Ce n'est qu'au milieu des années 70 que de nouveaux mouvements voient le jour, avec, notamment, la création du Groupe Homosexuel de Genève et du Groupe Homosexuel de Lausanne. Réunis avec les groupes d'autres villes, ils fondent la Coordination Homosexuelle Suisse. En 1978, la communauté homosexuelle organise le premier « Christopher Street Day » (journée de manifestation LGBT) - il deviendra la « marche des fiertés » (Gay Pride). Un an plus tard, Berne accueille la première « Journée fédérale de libération homosexuelle ».  Les lesbiennes et les gays défilent pour la reconnaissance des couples de même sexe, la lutte contre l'homophobie, la suppression des fichiers de police recensant les homosexuels. Les années 80-90 sont marquées par la création de diverses organisations et espaces de dialogues. La communauté homosexuelle entend se forger une place dans le débat public. Au milieu des années 90, de nouvelles voix militent pour la reconnaissance des couples de même sexe. Réponse partiellement entendue en 2004 : la Suisse vote le « partenariat » (entrée en vigueur en 2007), qui reconnaît officiellement les couples homosexuels, mais leur interdit la Procréation Médicalement Assistée (PMA) et l'adoption. Une grande avancée juridique, donc, mais une discrimination toujours présente, les couples de même sexe n'ayant pas l'ensemble des droits des couples hétérosexuels.

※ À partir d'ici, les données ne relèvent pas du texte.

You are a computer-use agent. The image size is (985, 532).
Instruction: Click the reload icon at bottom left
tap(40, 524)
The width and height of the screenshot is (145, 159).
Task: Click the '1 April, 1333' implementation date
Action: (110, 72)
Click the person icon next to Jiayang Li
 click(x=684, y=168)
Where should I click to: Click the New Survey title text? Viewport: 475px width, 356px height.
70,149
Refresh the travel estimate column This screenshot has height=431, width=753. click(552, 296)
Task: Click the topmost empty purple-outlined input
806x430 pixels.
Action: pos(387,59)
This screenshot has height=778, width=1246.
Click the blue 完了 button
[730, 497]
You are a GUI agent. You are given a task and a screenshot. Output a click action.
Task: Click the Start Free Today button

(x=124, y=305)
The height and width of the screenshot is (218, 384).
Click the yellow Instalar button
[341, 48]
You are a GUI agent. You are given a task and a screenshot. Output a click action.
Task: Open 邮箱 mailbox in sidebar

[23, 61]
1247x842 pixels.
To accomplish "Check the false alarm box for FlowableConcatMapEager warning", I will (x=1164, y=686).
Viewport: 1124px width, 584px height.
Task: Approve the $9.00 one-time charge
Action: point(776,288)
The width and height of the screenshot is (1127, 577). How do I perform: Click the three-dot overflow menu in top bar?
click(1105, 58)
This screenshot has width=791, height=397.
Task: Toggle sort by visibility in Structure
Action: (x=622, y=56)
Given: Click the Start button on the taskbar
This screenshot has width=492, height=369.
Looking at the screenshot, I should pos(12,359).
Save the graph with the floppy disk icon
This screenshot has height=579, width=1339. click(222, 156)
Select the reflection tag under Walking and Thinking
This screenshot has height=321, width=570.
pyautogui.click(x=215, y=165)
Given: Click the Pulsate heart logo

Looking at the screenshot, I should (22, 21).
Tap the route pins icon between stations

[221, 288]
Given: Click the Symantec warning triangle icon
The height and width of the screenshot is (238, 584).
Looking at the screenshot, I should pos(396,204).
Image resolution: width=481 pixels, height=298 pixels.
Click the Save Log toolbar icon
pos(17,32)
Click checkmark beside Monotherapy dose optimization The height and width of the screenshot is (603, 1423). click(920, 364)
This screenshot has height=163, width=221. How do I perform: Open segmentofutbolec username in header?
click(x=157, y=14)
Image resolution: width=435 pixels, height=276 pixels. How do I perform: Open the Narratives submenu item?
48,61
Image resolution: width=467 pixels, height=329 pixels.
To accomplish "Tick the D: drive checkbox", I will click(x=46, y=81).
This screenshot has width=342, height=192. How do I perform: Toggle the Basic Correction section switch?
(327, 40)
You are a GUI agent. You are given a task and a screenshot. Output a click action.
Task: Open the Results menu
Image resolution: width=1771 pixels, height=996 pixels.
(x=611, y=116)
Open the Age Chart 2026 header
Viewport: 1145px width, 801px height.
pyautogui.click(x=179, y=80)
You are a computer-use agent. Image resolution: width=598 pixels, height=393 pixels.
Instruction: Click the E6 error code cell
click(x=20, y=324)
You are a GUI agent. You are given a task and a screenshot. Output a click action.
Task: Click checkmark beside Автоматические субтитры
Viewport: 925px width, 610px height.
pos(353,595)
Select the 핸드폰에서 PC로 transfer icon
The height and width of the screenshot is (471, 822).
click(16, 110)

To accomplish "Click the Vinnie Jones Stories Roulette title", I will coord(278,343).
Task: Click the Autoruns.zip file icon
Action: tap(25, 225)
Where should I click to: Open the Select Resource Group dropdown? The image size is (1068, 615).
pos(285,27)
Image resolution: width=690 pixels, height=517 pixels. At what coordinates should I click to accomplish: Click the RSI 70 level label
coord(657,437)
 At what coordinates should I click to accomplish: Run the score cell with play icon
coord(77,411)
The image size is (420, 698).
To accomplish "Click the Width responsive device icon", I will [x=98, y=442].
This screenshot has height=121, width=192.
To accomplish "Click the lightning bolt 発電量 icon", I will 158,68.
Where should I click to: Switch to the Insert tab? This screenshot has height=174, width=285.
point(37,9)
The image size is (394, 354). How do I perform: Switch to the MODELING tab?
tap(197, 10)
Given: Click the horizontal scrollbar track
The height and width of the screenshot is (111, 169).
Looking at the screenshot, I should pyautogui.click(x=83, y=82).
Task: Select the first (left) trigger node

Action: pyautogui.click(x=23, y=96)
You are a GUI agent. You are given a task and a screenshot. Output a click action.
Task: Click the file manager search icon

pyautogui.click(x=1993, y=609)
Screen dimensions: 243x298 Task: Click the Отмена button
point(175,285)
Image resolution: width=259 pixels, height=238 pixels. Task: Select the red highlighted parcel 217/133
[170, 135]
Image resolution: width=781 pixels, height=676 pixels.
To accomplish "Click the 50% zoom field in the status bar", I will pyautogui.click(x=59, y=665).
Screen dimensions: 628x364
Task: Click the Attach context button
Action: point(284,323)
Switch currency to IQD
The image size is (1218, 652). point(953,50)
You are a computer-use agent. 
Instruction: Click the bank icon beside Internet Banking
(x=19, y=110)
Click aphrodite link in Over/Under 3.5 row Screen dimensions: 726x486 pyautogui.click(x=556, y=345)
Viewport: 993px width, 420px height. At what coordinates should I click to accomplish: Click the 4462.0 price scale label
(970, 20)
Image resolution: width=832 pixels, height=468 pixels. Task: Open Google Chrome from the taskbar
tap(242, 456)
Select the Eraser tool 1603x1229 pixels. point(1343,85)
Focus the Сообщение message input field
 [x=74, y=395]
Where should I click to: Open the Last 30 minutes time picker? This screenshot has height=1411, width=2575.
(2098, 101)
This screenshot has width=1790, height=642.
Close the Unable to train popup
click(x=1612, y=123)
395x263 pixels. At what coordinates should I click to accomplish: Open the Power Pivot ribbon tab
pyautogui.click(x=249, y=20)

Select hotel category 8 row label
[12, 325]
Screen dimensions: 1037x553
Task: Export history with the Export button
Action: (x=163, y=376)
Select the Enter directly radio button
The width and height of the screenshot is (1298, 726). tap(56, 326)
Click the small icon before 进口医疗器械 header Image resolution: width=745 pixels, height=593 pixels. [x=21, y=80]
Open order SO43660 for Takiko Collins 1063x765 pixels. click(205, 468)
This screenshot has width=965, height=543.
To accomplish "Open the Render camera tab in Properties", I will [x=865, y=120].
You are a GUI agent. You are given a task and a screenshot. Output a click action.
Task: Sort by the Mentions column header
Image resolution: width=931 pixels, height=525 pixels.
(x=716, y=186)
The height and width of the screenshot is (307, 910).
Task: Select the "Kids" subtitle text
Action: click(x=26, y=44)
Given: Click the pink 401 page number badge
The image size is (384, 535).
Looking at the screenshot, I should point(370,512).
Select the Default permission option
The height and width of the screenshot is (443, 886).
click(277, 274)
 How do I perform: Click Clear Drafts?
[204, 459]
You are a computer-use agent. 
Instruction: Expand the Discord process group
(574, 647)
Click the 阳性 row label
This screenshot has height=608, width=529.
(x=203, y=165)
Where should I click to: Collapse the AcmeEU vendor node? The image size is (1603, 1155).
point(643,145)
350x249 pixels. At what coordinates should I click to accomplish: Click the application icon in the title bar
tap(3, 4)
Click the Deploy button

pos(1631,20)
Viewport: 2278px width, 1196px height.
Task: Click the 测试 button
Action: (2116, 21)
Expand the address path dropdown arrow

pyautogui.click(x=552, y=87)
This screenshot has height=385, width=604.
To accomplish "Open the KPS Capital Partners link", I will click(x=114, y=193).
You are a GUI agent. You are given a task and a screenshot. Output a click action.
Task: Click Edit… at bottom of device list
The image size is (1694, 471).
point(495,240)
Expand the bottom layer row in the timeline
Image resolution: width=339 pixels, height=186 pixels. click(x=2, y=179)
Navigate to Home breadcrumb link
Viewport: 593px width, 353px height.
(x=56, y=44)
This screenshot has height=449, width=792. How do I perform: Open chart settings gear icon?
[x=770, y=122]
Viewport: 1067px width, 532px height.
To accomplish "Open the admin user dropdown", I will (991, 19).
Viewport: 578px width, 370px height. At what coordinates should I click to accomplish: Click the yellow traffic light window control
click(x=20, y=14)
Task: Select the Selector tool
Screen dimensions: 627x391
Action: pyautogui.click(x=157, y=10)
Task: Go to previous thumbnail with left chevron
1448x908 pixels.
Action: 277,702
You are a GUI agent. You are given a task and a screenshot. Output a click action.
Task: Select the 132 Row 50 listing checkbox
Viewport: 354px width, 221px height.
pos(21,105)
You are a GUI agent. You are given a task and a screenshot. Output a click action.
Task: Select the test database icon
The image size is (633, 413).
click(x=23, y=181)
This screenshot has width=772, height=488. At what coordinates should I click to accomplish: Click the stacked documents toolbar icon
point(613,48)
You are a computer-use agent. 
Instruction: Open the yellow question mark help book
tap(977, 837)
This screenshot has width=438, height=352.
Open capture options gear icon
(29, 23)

2013 : le Parti Vert Libéral (PVL) relance le débat autour du mariage pour toutes et tous. Après des années d'atermoiements, le Parlement consent, en décembre 2020 une modification du Code civil. Opposition des milieux conservateurs chrétiens, qui recourt au référendum. 26 septembre 2021 : le mariage pour toutes et tous est voté à 64,1%. Le plébiscite est encore plus franc concernant les Suisses de l'étranger : 72% ont dit « oui » au mariage pour toutes et tous. La Suisse ouvre un nouveau chapitre de son histoire.